◆ Passage provided:
---+---

# VapeClub - Mikes Mega Mixes - Name it competition



## VapeGrrl (2/9/15)

It is time to release another new flavour from Mikes Mega mixes - Custa Nise!!

_"Custa Nise is rich and decadent custard heavily laced with anise and a smidgen of something sweet. A palpable dusting of brown sugar accents this unique pairing."_

To win this new flavour I am going to post a picture and the person who comes up with the best caption wins.

First prize: A bottle of Custa Nise + another flavour of your choice
Second prize: A bottle of Custa Nise

The competition will run until Monday to give everyone a chance to get those brains working.

So without further ado .. here's the pic!

Reactions: Winner 3


----------



## Mike (2/9/15)

@BumbleBee

Reactions: Like 1 | Funny 1


----------



## Silver (2/9/15)

"Who said you can't blow clouds outdoors?"

Reactions: Like 1


----------



## rogue zombie (2/9/15)

"Look, my mod looks like a Vuvuzela..."

Reactions: Winner 2 | Funny 1


----------



## BumbleBee (2/9/15)

"A new cloud sucking device engineered to combat the global climate change brought on by vaping"

Reactions: Like 3


----------



## TommyL (2/9/15)

"Got me some of dat dere' Mike's mega mixes man"

Reactions: Like 1


----------



## Smoky Jordan (2/9/15)

"Look the vape meet has begun"

Reactions: Like 2 | Winner 1


----------



## Alex (2/9/15)

Statuesque Clouds

Reactions: Like 1


----------



## MetalGearX (2/9/15)

"Vapemediaz - The god of vape"

Reactions: Like 1


----------



## SAVapeGear (2/9/15)

"" Let's Bring the People Some Rain ""

Reactions: Like 1


----------



## Dubz (2/9/15)

"Look - I'm a steam engine".

Reactions: Like 1


----------



## Andre (2/9/15)

"Cloud Olympics"

Reactions: Like 2 | Winner 3


----------



## VapingSquid (2/9/15)

"And clouds there shall be."

Reactions: Like 1


----------



## JakesSA (2/9/15)

"Mods of the Gods"

Reactions: Like 3


----------



## Noddy (3/9/15)

"Mike's Mega Mixes - The god's first choice for cloud production!"


----------



## skola (3/9/15)

"And on the first day He said, Let there be Clouds!!"

Reactions: Like 1


----------



## Andre (3/9/15)

"Game of Clouds"


----------



## acorn (3/9/15)



Reactions: Winner 2


----------



## Riaz (3/9/15)



Reactions: Like 1 | Winner 1


----------



## Lushen (3/9/15)

"Age old vaping, from the Gods to the followers"

---+---

◆ Raw data:
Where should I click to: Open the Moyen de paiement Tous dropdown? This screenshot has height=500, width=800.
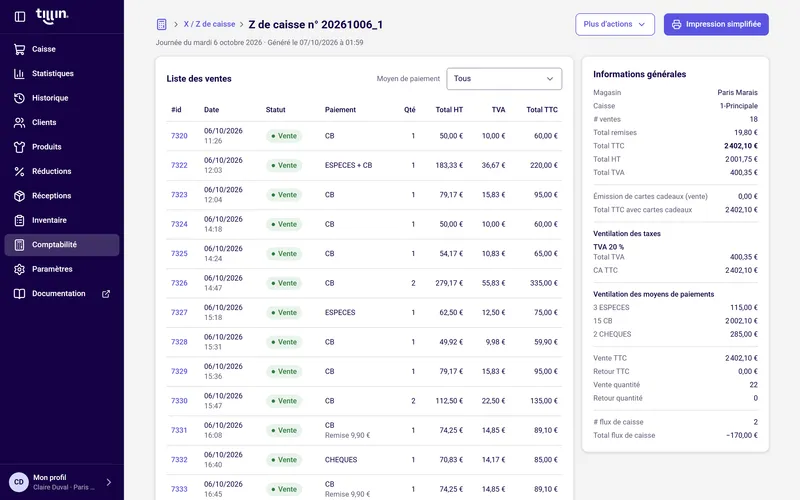click(x=504, y=79)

---+---

◆ Exercise prompt:
Revise the caption contest thread: write out everything from "It is time to" down to "those brains working.", changing "Monday" to "Friday".

◆ Written answer:
It is time to release another new flavour from Mikes Mega mixes - Custa Nise!!

_"Custa Nise is rich and decadent custard heavily laced with anise and a smidgen of something sweet. A palpable dusting of brown sugar accents this unique pairing."_

To win this new flavour I am going to post a picture and the person who comes up with the best caption wins.

First prize: A bottle of Custa Nise + another flavour of your choice
Second prize: A bottle of Custa Nise

The competition will run until Friday to give everyone a chance to get those brains working.